> **Stated problem**: Output the listing below, from the line with "Screen dimensions: 759x503" through the end of the listing, as a two-column CSV with the columns input and output. Put each text and its answer in their own quoted fields, replace line breaks with spaces, and omit the pictures.

****************************************

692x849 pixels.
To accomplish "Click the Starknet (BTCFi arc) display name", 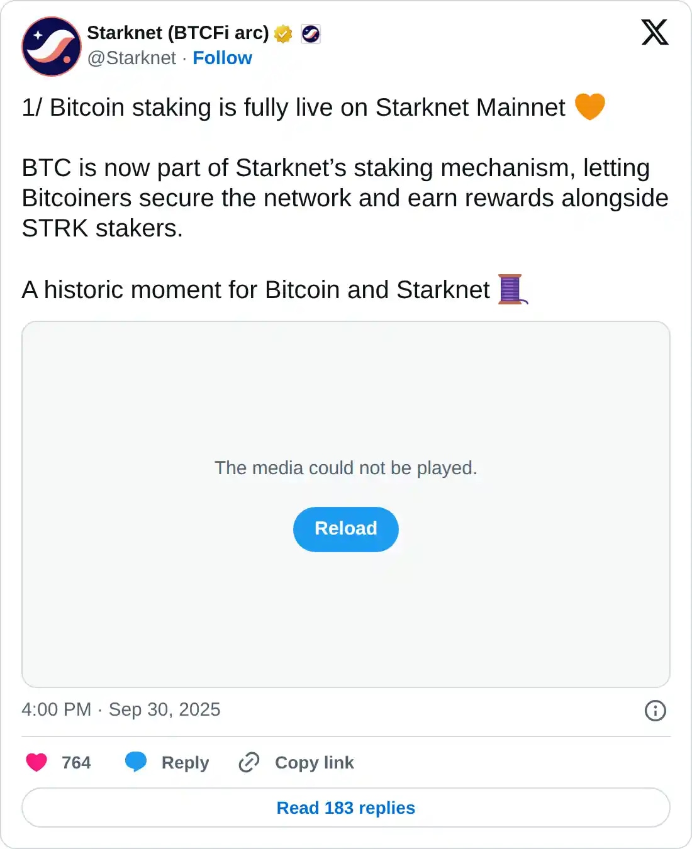I will pyautogui.click(x=178, y=33).
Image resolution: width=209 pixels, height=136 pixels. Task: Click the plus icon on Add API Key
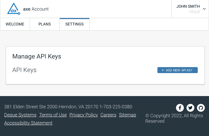tap(163, 70)
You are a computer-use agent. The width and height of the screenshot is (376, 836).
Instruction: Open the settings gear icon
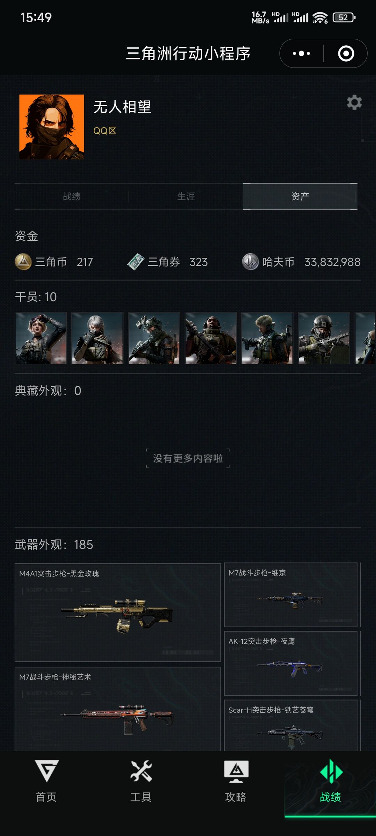[354, 103]
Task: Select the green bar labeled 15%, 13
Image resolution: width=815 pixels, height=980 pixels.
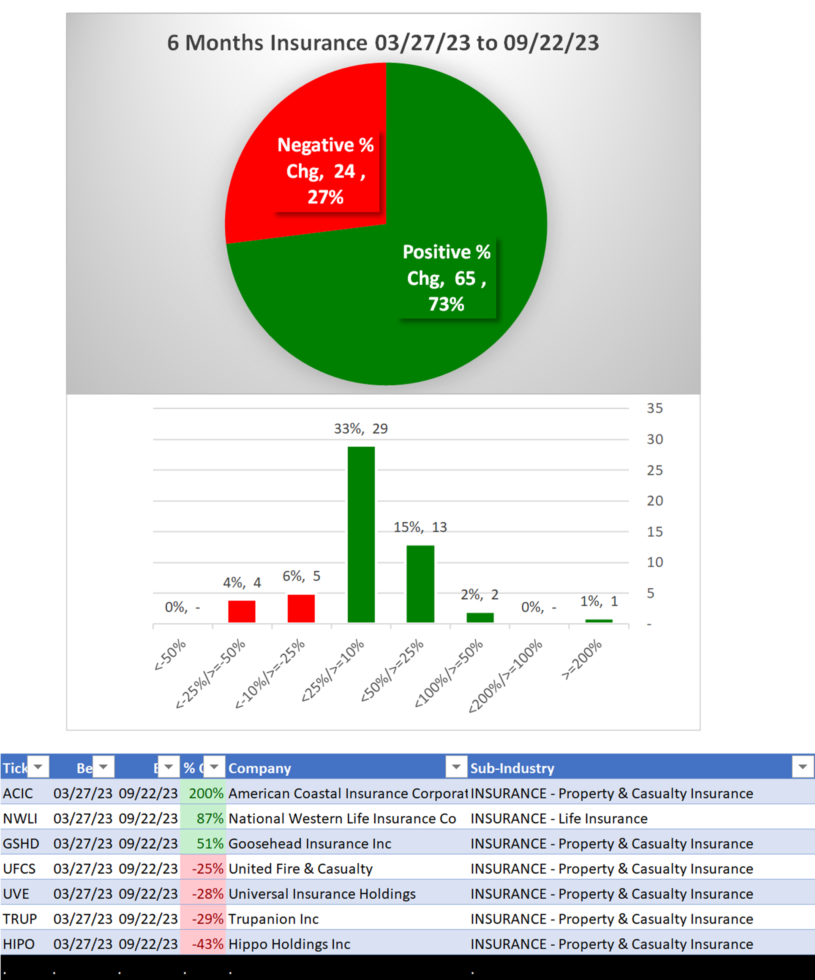Action: (x=420, y=583)
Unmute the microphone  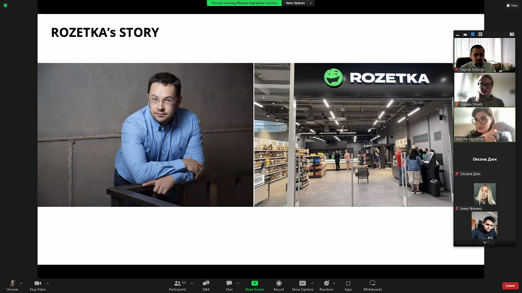click(x=12, y=285)
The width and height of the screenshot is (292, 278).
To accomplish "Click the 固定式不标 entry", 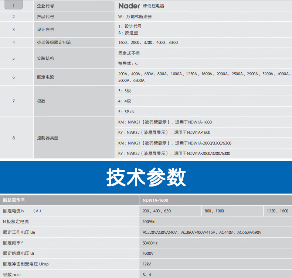I will (x=129, y=53).
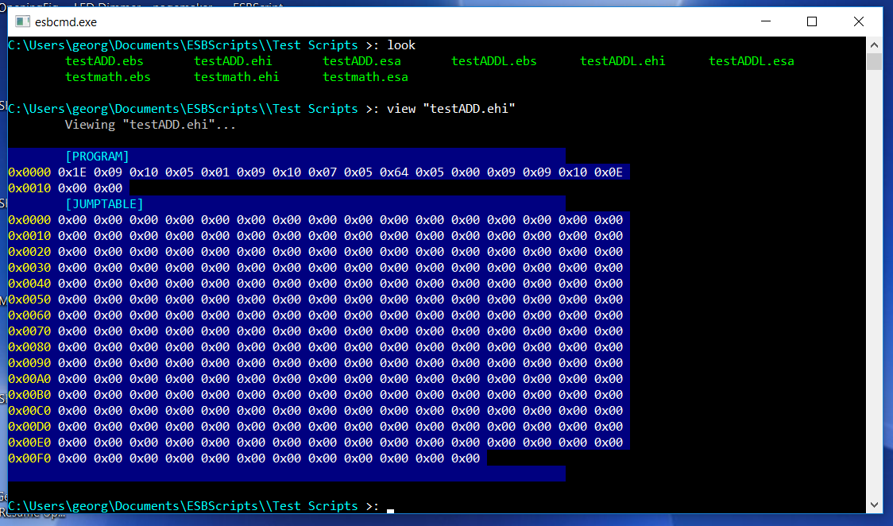Screen dimensions: 893x526
Task: Click the testADD.ebs file name
Action: click(x=104, y=61)
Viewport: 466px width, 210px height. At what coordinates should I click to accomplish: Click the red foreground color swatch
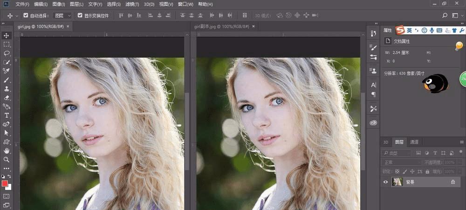coord(5,183)
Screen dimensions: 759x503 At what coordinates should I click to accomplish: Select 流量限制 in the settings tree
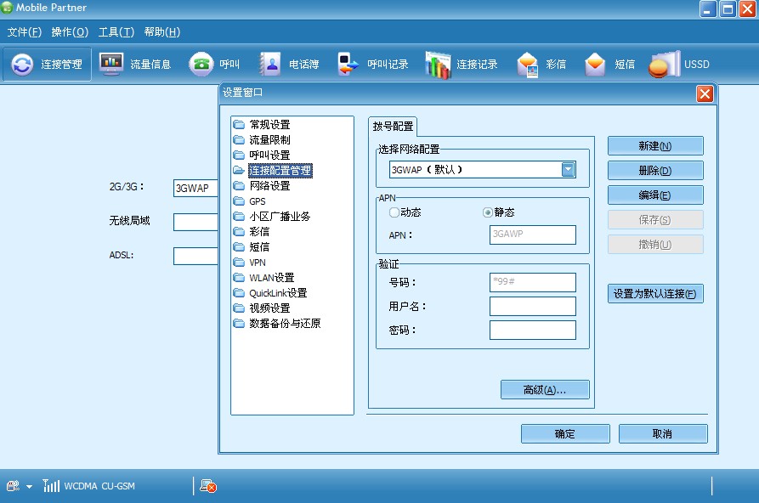(269, 140)
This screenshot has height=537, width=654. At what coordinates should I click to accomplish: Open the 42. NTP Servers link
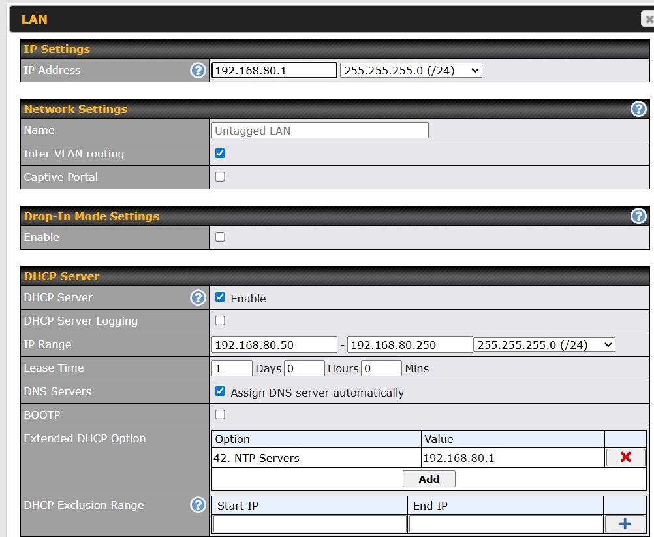coord(257,458)
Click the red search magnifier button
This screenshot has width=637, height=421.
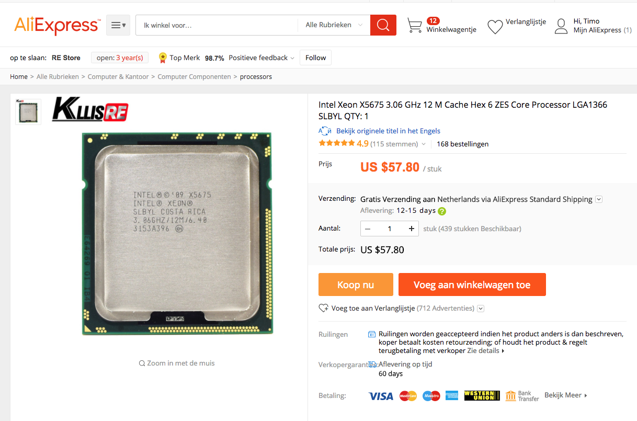coord(383,25)
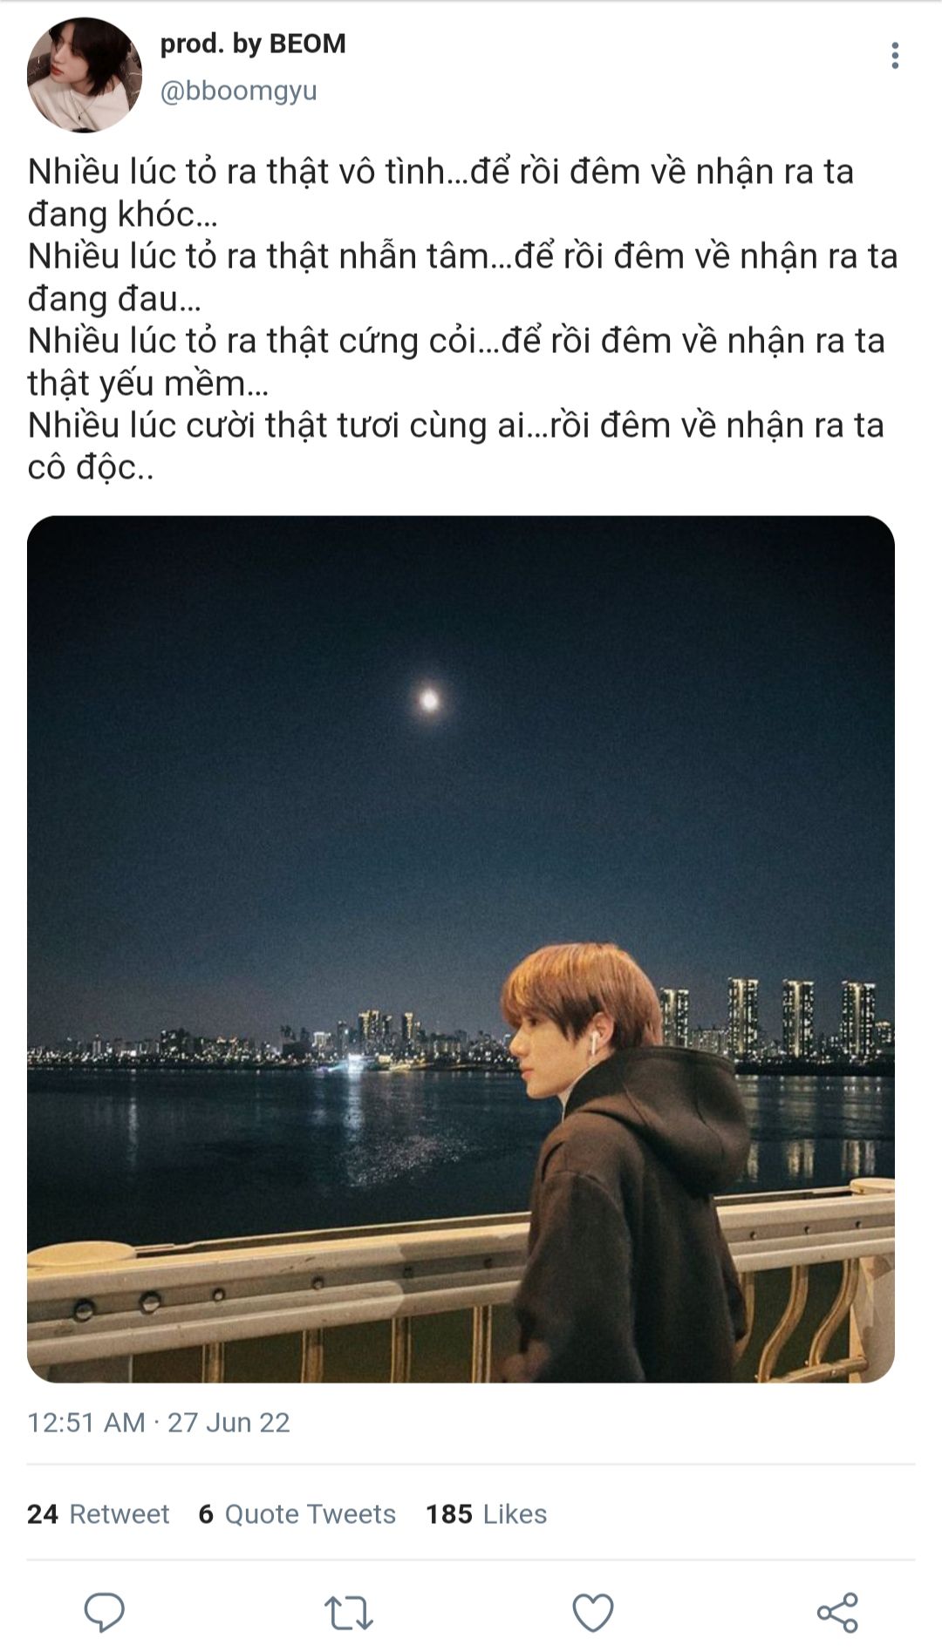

****************************************

> **Completed task**:
input,output
"Screen dimensions: 759x503 At what coordinates should I click to accomplish: Select 流量限制 in the settings tree","(269, 140)"
"This screenshot has height=537, width=654. At what coordinates should I click to accomplish: Open the 42. NTP Servers link","coord(257,458)"
"Click the red search magnifier button This screenshot has width=637, height=421.","coord(383,25)"